Raw data -
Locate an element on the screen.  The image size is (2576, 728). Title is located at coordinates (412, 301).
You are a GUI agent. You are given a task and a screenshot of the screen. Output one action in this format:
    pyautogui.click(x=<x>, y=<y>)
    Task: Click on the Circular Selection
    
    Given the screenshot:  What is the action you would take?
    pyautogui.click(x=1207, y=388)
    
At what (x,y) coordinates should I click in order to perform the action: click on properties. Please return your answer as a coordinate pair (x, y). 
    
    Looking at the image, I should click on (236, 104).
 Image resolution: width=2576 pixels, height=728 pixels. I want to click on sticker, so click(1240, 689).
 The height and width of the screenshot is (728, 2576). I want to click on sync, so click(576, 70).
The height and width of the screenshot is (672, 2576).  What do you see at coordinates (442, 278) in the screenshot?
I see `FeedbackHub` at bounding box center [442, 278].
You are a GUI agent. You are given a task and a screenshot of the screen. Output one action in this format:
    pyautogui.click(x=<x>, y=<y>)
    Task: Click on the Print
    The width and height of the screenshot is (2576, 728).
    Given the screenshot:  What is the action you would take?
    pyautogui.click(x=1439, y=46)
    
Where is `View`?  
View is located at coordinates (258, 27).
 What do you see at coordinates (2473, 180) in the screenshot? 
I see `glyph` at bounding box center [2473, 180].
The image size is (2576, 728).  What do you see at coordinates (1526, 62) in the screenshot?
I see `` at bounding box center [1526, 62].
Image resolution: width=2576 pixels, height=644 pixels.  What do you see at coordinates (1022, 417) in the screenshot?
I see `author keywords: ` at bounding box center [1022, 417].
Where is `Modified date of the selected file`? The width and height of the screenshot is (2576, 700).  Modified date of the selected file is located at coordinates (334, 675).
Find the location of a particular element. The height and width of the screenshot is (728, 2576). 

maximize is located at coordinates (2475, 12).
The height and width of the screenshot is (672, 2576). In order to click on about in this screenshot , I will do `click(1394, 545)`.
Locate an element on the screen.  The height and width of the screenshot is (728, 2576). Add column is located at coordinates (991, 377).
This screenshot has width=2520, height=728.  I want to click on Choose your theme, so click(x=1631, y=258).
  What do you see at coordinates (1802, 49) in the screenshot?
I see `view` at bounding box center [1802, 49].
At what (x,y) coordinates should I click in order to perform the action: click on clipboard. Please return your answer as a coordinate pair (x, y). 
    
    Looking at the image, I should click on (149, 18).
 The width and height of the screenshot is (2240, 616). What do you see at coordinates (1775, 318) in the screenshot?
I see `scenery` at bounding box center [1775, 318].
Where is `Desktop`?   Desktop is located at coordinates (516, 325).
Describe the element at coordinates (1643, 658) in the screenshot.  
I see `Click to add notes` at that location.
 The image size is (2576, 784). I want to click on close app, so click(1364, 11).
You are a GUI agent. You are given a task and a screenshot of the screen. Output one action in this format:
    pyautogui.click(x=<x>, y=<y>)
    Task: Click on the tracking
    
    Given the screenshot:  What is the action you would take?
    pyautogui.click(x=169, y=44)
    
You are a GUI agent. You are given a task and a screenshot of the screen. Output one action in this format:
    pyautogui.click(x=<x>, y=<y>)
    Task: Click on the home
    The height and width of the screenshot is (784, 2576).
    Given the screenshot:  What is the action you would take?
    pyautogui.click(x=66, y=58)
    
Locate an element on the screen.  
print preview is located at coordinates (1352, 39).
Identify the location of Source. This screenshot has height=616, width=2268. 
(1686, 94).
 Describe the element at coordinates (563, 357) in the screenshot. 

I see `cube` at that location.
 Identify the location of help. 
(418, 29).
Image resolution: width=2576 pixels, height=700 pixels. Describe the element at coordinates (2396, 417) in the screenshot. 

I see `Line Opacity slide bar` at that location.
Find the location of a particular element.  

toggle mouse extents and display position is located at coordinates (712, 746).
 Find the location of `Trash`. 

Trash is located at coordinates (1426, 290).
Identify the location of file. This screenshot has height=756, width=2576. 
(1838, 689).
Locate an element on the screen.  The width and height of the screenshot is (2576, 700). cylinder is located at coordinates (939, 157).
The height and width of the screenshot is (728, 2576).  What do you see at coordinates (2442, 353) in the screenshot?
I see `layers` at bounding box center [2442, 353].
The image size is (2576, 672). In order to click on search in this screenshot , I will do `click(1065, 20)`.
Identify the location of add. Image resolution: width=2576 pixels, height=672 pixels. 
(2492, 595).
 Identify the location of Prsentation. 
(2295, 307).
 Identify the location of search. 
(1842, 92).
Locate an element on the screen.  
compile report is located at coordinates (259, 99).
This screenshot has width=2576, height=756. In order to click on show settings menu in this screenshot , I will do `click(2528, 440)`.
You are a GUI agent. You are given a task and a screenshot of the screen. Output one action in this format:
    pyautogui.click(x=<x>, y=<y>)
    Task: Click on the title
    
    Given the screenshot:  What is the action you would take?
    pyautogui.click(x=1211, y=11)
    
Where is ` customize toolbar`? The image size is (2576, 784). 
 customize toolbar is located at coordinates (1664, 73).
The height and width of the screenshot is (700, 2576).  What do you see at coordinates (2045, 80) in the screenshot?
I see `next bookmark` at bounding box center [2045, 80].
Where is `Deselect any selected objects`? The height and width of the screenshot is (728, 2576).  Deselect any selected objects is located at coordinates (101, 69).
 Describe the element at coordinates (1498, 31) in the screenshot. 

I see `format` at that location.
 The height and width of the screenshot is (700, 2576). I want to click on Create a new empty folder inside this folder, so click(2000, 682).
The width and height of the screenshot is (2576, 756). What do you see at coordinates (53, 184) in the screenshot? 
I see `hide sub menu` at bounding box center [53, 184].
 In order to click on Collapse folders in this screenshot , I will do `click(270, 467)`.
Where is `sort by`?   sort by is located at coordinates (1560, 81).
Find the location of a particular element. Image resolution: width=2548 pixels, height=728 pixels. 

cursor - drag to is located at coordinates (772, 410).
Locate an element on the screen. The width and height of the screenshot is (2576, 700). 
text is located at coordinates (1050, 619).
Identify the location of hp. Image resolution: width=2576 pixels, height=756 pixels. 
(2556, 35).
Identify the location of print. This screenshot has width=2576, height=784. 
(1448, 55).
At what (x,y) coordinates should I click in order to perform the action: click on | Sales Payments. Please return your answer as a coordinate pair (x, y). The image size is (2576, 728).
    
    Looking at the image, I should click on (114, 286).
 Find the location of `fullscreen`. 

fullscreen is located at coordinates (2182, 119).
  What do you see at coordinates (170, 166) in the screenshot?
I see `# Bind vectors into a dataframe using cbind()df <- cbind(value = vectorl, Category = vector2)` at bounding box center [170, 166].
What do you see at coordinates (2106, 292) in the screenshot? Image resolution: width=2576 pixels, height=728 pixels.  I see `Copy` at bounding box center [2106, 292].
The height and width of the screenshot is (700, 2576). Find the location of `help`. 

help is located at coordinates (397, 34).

What is needed -
Please output, unchanged, the stretch of the data from the line that contains "What do you see at coordinates (2106, 292)" through the end of the data.

Task result -
What do you see at coordinates (2106, 292) in the screenshot? Image resolution: width=2576 pixels, height=728 pixels.  I see `Copy` at bounding box center [2106, 292].
The height and width of the screenshot is (700, 2576). Find the location of `help`. 

help is located at coordinates (397, 34).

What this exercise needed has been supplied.